Everyone in this film has issues. Akeelah's mother (Angela Bassett) dropped out of college because she felt insecure and unworthy. Akeelah's spelling coach still grieves over the death of daughter and the failure of his marriage. Her principal struggles with inadequate funding for his school—he hopes Akeelah will bring attention and more support. Everyone in Akeelah's neighborhood comes to see Akeelah and her prospects in the spelling bee as a symbol of hope and success and escape. Akeelah herself, played by Keke Palmer, gives this film life and passion and raises it above and beyond itself as a basic feel-good film.

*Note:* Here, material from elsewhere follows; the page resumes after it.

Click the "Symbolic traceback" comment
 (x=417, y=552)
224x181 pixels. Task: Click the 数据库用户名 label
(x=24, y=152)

This is also a film about character. At first Akeelah spells simply because she enjoys doing it. She enjoys spelling so much that she lets her other classes slide. It's a means of self-gratification in an environment that give s her little to be happy about. Later, spelling becomes a source of pride and accomplishment. Finally it becomes an achievement she is willing to forfeit so that her main competitor, an Asian boy whose tyrant-father continually berates him for coming in second, can win. But this is not exactly the outcome in the film.

Akeelah seems heavily influenced by a documentary entitled Spellbound (2002), about eight teenagers competing in the national spelling tournament. Several individuals in that film resemble characters in Akeelah and the Bee, including a black girl as well as competitors bullied and pushed around by their parents.

There are elements of schmaltz and the unlikely in this film. How many teenagers stuck in the projects have a chance of escape by learning to spell long words no one uses? Yet the film works. It's inspiring and stirring. We cheer along with Akeelah's neighborhood when she wins her victories. Everyone's redeemed, in a sense. Everyone transfigured.

Perhaps it's not in the spirit of the film to ask what follows Akeelah's final victory. Will her success allow her to escape from the projects. Will it give self-confidence to her mother and a better future for her brother? Maybe. But the film's message that hard work and determination and a dusting of luck can pay off is worth consideration.